Wildflowers, Plants and Ferns, Pacific Northwest
When Hiking around in the Pacific Northwest, it is always a pleasure to run into a patch of Chocolate Lily Flowers, They are such a pretty flower. They are quite numerous in the coastal forests forests of B.C. and grow in great numbers everywhere.
The chocolate lily flower is a herbaceous perennial flower that grows between up to 1.25 meters high. Chocolate Lilly
It grows from white bulbs that are said to resemble small, rice grains and usually flowers in the spring. The flowers of the chocolate lily are similar, in shape, to those of the harebell, in that the flowers hang from a tall stem.
The chocolate lily has six petals that are a purple to brown color with spots of green.
The chocolate lily was first recorded by a botanical expedition on April 10, 1806 on Bradford Island, Oregon. It is native to the Pacific North west and is found from California to as far north as Alaska and the outer coast of British Columbia.

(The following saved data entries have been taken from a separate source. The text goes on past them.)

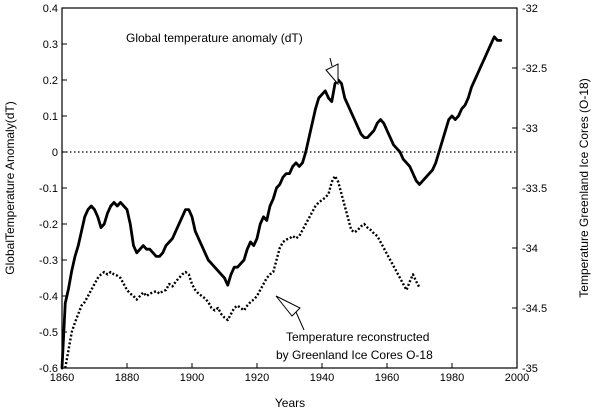 This screenshot has width=596, height=411. What do you see at coordinates (290, 374) in the screenshot?
I see `x-ticks-group: 1860 1880 1900 1920 1940 1960 1980 2000` at bounding box center [290, 374].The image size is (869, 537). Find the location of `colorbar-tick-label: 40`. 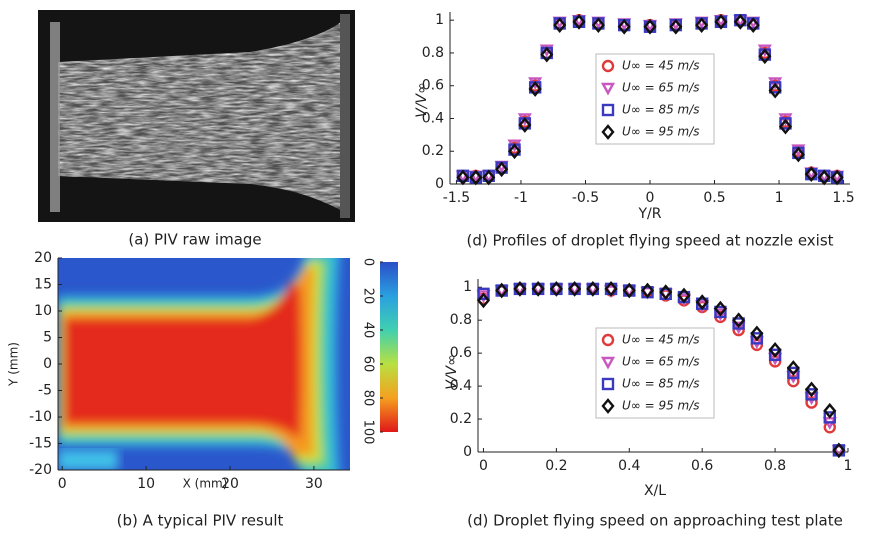

colorbar-tick-label: 40 is located at coordinates (368, 330).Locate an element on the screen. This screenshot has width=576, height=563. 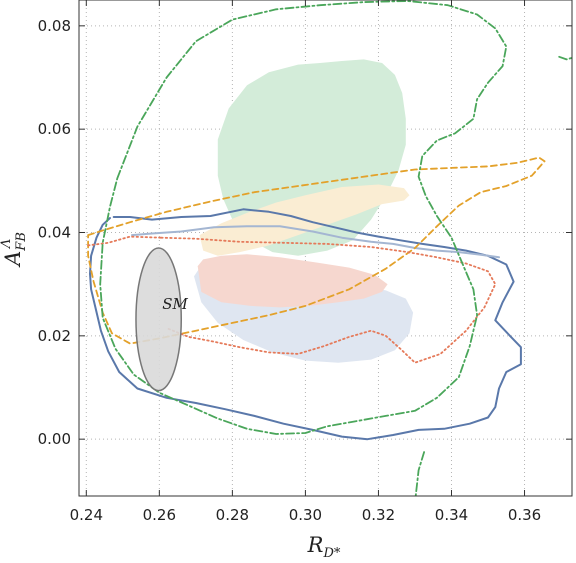
y-axis-title-sub: FB is located at coordinates (22, 242).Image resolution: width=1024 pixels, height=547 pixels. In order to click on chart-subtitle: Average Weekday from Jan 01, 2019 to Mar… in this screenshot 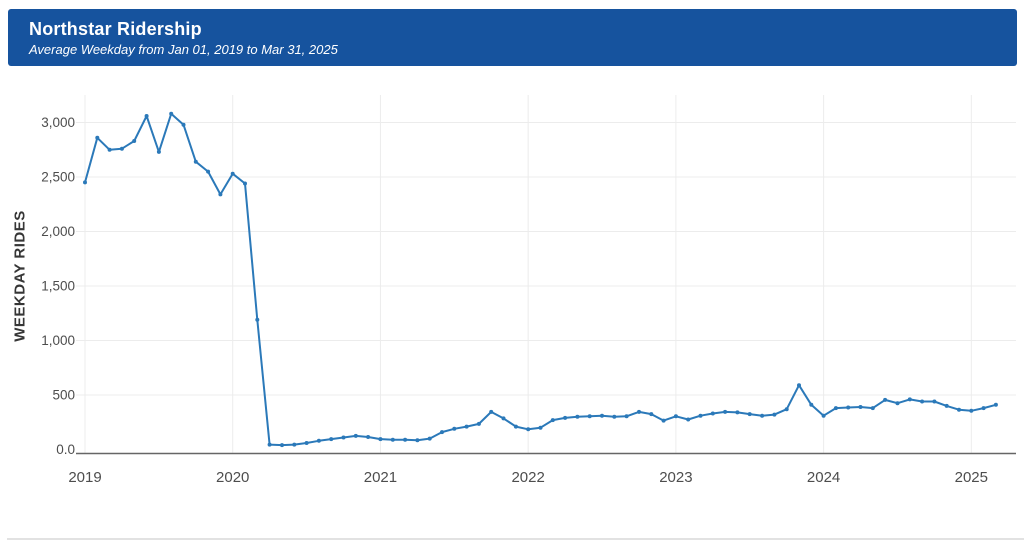, I will do `click(184, 50)`. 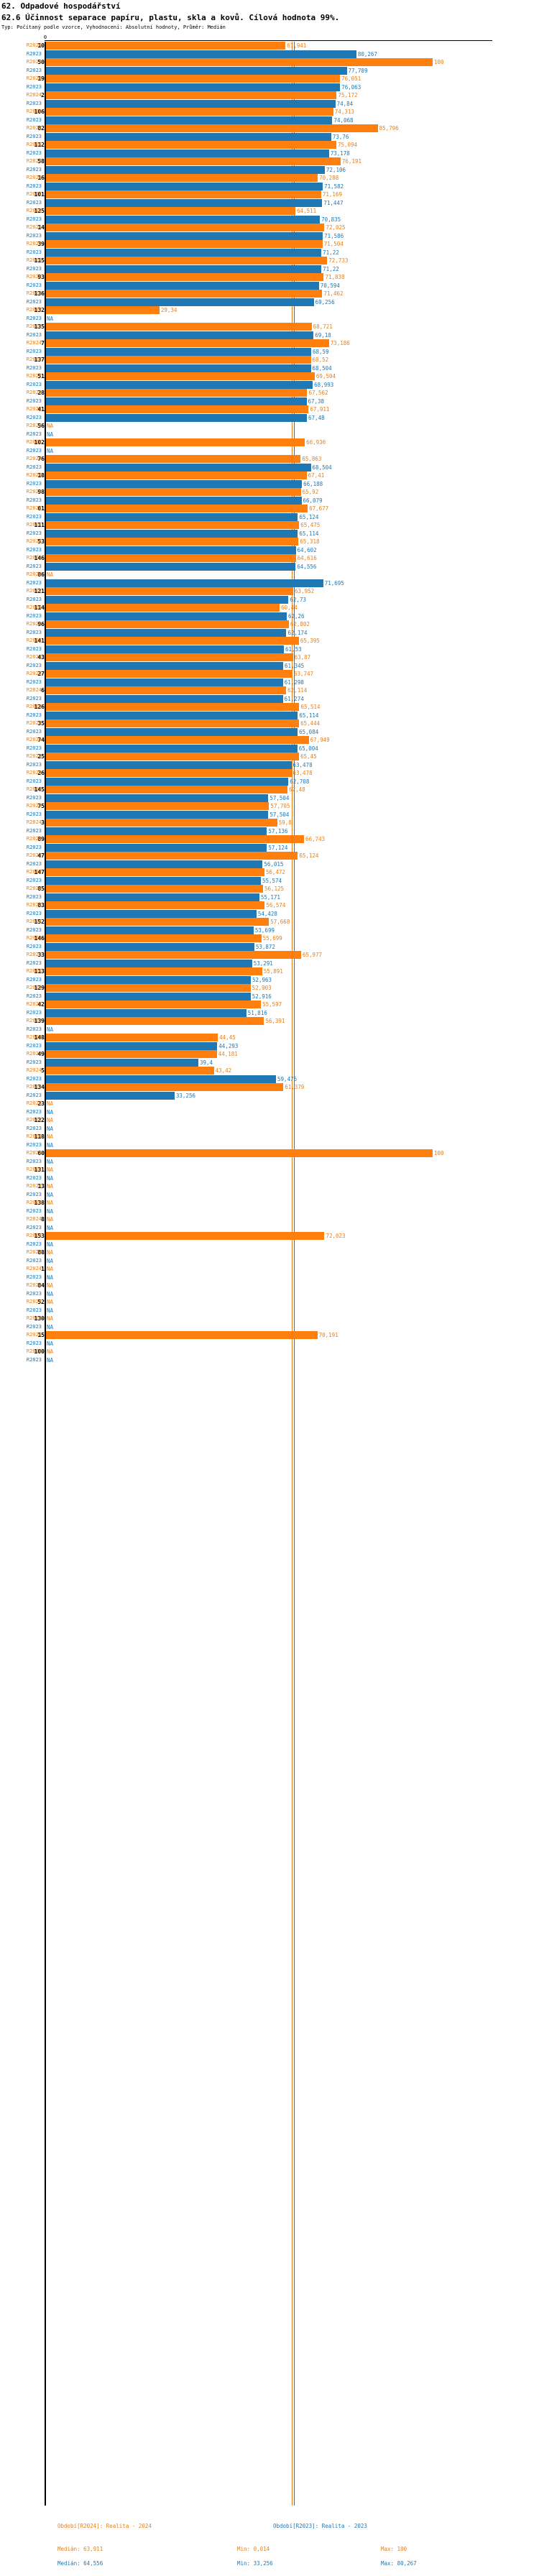 I want to click on value-label-r2023: 57,136, so click(x=278, y=831).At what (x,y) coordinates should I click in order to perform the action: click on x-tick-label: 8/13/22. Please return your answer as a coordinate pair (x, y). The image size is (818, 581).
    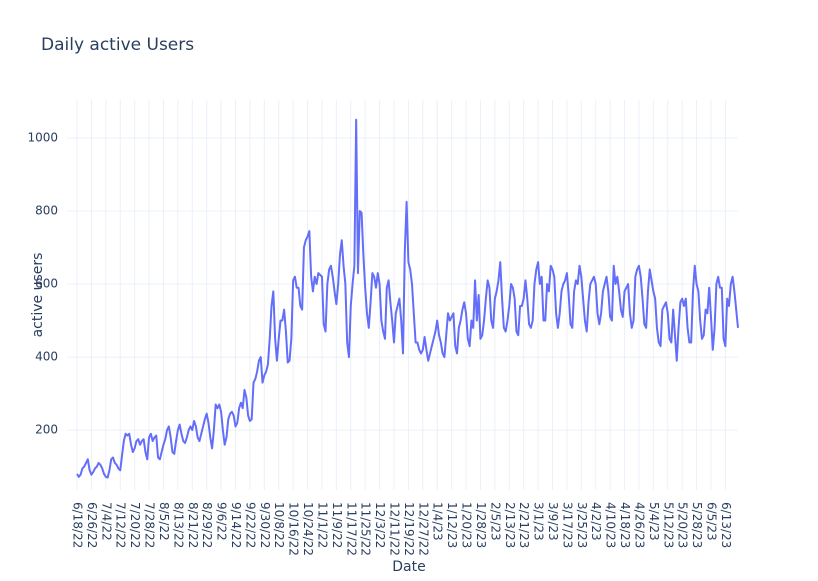
    Looking at the image, I should click on (178, 525).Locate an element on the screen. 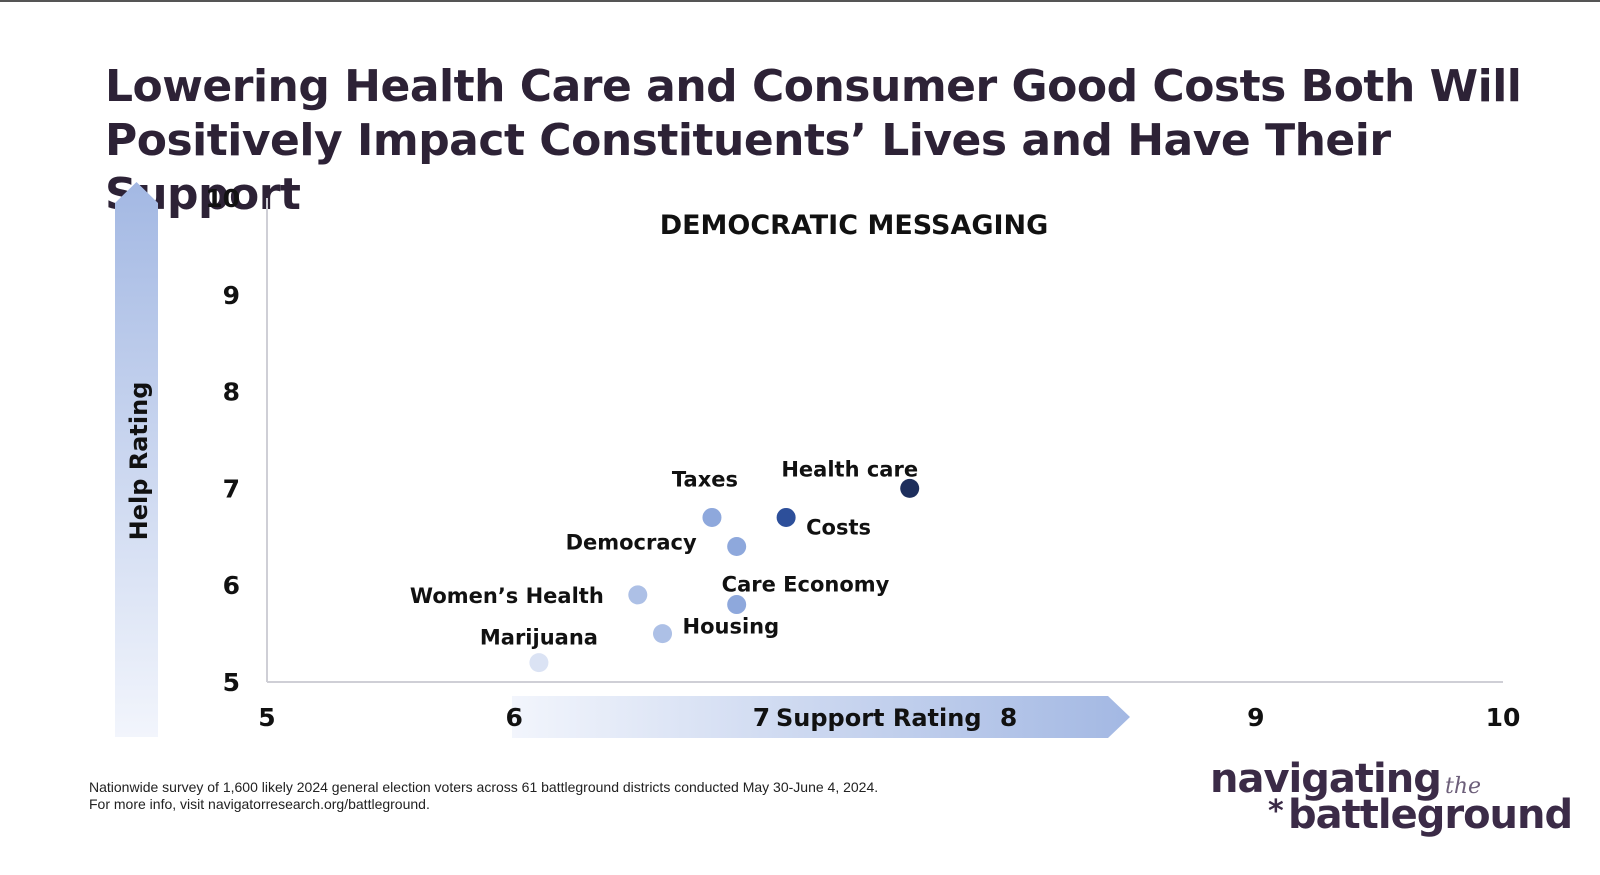 Image resolution: width=1600 pixels, height=875 pixels. x-tick-label: 7 is located at coordinates (762, 718).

The chocolate lily likes a habitat of open woodland, meadows, coastal grasslands and thickets.
The chocolate lily was used as a food by the Salish peoples. The Salish boiled or steamed the roots of the chocolate lily for immediate consumption or for drying and storing for the winter months.
The cooked roots of the chocolate lily were either mashed into a paste or baked in hot ashes.